To do: Only the lines that hold the word "computer" are wanted from this listing.

○ ○ ○ ○ ○

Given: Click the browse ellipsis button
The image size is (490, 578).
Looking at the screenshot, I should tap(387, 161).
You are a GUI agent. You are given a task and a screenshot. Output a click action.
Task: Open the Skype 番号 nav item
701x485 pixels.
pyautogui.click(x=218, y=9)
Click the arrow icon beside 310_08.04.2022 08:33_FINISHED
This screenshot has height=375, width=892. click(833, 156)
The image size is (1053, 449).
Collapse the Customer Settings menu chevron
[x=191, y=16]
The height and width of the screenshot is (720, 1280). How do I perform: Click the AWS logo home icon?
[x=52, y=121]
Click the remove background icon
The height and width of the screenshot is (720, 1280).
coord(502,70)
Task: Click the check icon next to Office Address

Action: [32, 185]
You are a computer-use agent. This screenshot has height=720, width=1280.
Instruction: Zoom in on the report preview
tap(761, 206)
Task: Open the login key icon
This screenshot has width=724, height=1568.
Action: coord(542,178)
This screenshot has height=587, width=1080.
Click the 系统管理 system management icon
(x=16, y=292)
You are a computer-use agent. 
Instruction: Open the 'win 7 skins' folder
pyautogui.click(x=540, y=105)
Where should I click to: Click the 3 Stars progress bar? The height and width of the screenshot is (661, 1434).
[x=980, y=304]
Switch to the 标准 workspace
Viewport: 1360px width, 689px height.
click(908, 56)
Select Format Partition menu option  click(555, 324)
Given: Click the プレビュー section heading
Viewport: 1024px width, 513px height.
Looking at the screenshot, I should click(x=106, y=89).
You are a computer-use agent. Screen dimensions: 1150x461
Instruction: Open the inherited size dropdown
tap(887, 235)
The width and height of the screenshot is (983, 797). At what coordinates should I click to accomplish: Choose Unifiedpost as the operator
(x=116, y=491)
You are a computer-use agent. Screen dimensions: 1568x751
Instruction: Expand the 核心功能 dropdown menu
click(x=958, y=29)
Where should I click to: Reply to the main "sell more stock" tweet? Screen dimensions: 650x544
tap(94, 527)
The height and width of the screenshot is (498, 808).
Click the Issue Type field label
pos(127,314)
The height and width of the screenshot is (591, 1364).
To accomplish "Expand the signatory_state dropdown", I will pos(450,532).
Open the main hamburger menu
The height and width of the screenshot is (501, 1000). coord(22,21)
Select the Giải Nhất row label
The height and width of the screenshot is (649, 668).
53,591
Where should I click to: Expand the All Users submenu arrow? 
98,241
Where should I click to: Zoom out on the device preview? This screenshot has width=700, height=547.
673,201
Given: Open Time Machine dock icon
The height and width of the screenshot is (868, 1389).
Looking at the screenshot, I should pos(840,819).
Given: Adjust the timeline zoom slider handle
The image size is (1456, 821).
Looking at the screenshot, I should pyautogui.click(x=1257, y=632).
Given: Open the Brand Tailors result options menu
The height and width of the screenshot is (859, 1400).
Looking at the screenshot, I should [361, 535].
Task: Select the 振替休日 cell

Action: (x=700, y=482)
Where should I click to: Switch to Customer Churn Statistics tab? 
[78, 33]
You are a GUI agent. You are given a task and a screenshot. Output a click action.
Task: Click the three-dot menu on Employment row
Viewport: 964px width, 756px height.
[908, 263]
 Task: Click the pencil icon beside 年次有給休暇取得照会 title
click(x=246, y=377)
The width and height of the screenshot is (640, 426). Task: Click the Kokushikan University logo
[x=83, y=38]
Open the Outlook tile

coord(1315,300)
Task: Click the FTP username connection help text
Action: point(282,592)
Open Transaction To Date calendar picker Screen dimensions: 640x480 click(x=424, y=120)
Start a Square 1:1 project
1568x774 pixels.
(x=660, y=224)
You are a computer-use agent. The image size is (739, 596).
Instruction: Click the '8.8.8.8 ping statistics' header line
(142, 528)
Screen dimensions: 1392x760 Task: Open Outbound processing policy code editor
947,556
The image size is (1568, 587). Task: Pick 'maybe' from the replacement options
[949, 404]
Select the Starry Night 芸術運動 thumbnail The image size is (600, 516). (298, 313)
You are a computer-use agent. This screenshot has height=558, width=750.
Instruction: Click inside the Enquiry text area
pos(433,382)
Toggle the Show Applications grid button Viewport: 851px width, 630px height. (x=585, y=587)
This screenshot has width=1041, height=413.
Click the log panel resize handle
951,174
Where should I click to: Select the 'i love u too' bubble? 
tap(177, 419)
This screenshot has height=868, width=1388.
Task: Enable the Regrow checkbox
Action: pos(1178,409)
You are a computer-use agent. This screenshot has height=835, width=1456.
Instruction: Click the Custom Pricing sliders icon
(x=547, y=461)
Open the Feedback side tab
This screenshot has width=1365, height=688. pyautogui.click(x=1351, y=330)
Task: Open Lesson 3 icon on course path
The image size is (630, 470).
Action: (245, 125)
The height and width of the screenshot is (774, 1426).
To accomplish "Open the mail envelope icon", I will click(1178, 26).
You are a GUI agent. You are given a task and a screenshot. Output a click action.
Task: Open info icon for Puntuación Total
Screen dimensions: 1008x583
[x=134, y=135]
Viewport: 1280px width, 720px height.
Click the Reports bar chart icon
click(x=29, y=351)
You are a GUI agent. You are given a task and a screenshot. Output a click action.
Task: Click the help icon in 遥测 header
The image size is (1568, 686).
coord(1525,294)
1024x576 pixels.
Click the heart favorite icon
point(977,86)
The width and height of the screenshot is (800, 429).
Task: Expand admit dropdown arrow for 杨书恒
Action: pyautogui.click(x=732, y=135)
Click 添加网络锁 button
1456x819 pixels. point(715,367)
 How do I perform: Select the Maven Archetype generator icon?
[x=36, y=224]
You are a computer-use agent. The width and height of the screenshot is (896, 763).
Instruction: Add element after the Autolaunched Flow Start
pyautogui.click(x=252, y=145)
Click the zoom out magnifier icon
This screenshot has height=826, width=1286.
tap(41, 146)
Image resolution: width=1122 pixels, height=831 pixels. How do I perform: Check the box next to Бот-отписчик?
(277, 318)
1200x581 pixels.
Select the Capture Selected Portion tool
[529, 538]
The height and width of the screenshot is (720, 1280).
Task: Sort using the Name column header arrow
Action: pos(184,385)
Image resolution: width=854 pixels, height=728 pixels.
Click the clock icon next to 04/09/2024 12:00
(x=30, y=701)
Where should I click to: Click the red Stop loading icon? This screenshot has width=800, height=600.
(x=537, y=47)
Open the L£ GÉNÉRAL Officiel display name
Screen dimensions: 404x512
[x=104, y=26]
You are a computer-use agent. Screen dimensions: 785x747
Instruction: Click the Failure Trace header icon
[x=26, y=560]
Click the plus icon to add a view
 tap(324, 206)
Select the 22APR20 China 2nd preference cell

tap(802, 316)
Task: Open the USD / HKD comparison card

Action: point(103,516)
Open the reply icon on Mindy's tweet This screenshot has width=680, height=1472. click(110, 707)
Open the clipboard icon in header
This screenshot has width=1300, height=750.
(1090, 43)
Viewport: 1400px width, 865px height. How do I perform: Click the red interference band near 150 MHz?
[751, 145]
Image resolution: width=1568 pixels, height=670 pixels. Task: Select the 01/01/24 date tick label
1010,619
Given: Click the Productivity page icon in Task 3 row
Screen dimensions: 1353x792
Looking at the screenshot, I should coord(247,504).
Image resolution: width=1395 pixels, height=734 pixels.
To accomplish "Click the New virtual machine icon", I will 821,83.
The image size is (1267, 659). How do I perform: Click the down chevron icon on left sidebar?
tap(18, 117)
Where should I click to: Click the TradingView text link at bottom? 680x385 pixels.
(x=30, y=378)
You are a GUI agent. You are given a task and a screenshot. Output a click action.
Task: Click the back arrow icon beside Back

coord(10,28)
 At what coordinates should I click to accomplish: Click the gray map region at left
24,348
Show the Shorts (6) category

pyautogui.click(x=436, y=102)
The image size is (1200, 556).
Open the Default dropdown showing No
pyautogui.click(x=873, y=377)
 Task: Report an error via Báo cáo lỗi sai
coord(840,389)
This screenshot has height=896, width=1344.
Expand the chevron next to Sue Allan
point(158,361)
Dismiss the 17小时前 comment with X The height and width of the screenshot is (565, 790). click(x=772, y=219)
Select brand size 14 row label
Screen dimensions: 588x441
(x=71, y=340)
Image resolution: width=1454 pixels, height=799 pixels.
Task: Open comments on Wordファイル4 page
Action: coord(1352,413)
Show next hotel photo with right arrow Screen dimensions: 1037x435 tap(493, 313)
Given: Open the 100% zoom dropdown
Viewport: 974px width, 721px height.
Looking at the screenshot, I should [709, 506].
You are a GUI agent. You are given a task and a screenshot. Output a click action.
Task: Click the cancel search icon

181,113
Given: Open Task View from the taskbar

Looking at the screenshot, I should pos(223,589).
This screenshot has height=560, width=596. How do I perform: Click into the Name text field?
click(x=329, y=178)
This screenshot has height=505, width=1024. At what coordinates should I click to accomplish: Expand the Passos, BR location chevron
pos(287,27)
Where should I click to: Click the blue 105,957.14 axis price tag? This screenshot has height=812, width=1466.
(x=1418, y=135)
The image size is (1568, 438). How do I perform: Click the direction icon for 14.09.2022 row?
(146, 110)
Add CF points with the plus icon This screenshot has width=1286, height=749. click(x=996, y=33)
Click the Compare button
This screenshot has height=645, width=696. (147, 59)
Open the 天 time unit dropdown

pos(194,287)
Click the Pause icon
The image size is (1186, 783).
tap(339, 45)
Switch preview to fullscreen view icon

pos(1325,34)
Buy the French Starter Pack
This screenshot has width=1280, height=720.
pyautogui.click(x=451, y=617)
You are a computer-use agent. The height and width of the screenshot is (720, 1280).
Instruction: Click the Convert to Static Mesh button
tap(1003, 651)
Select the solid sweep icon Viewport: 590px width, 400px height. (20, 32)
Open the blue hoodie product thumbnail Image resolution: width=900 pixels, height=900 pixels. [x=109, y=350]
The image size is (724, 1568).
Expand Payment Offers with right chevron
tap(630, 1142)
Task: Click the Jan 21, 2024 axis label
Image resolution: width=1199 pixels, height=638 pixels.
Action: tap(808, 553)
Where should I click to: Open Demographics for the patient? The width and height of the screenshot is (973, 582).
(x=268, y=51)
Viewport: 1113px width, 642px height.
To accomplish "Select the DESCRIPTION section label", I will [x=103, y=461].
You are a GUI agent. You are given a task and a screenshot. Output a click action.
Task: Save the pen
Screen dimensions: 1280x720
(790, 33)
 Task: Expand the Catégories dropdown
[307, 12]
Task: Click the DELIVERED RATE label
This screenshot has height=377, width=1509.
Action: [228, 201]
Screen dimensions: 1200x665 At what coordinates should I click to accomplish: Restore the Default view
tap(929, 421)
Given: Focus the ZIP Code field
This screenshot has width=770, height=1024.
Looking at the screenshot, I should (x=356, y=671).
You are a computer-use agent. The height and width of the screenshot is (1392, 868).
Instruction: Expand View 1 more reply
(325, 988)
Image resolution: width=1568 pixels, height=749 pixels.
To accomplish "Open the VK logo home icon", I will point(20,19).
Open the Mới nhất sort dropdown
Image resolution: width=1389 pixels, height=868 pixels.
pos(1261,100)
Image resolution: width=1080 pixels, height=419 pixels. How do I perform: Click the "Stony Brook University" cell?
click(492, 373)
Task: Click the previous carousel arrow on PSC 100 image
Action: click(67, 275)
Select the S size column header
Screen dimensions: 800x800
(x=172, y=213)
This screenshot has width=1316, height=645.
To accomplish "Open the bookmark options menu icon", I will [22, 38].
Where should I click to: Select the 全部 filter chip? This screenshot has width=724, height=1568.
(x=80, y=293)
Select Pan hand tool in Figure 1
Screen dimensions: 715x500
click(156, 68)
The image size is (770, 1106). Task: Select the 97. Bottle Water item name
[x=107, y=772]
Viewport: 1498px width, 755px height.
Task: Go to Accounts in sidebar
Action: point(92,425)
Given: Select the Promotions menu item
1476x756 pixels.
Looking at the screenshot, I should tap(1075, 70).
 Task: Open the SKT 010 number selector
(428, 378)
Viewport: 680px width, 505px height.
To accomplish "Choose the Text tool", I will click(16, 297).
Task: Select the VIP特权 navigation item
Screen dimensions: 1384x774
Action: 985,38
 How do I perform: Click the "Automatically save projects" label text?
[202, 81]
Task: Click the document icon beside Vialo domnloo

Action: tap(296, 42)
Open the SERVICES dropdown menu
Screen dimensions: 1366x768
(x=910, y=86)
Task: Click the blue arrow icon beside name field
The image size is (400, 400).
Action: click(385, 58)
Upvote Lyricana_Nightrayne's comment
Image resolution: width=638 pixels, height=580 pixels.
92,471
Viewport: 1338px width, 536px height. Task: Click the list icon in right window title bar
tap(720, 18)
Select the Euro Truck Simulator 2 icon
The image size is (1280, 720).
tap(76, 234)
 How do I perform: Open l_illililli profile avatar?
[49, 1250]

○ ○ ○ ○ ○

Task response:
You are a computer-use agent. This screenshot has height=720, width=1280.
You are a computer-use agent. 
You are a computer-use agent. Screen dimensions: 1150x461
You are a computer-use agent. Screen dimensions: 1568x751
You are a computer-use agent. The image size is (739, 596).
You are a computer-use agent. This screenshot has height=558, width=750.
You are a computer-use agent. This screenshot has height=835, width=1456.
You are a computer-use agent. The width and height of the screenshot is (896, 763).
You are a computer-use agent. Screen dimensions: 785x747
You are a computer-use agent. The height and width of the screenshot is (720, 1280).
You are a computer-use agent. The height and width of the screenshot is (1392, 868).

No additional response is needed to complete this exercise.